From: ROS-dependent S-palmitoylation activates cleaved and intact gasdermin D
a,b, ROS activators alone induced significant LDH release (a) and reduced cell viability (b) in GSDMD KO THP-1 stably reconstituted with GSDMD-GFP D275A or WT GSDMD. Expression levels of GSDMD-GFP in reconstituted THP-1 cells were equal to endogenous GSDMD in WT THP-1 cells. c,d, Palmitoylation in THP-1 cells treated or not with ROS activators or quencher (c), or primed and activated and treated or not with ROS activators or quencher (d). e-j, ROS measured by MitoSox (e), palmitoylation (f), LDH release (g), cell viability (h), IL-1β release (i), and cellular ROS (j) in GSDMD KO THP-1 cells or GSDMD KO THP-1 cells reconstituted with D275A, treated or not with ROS activators or quenchers.
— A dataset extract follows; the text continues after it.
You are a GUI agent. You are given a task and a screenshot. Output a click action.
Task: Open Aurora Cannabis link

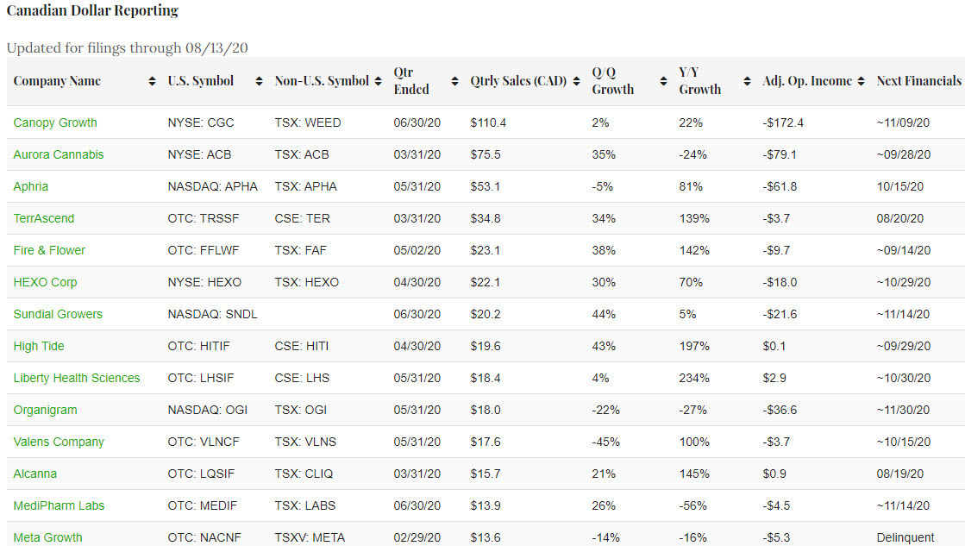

Expression levels of GSDMD-GFP in reconstituted THP-1 cells were equal to endogenous GSDMD in WT THP-1 cells. All results were obtained from at least 3 independent experiments. Error bars represent SEM. Statistics used two-tailed Student’s t-tests, with NS (non-significant) for p > 0.05, ** for p < 0.01, *** for p < 0.001, and **** for p < 0.0001. Immunoblots were incubated 1:5000 anti-GAPDH antibody for GAPDH, and 1:1000 anti-GSDMD antibody.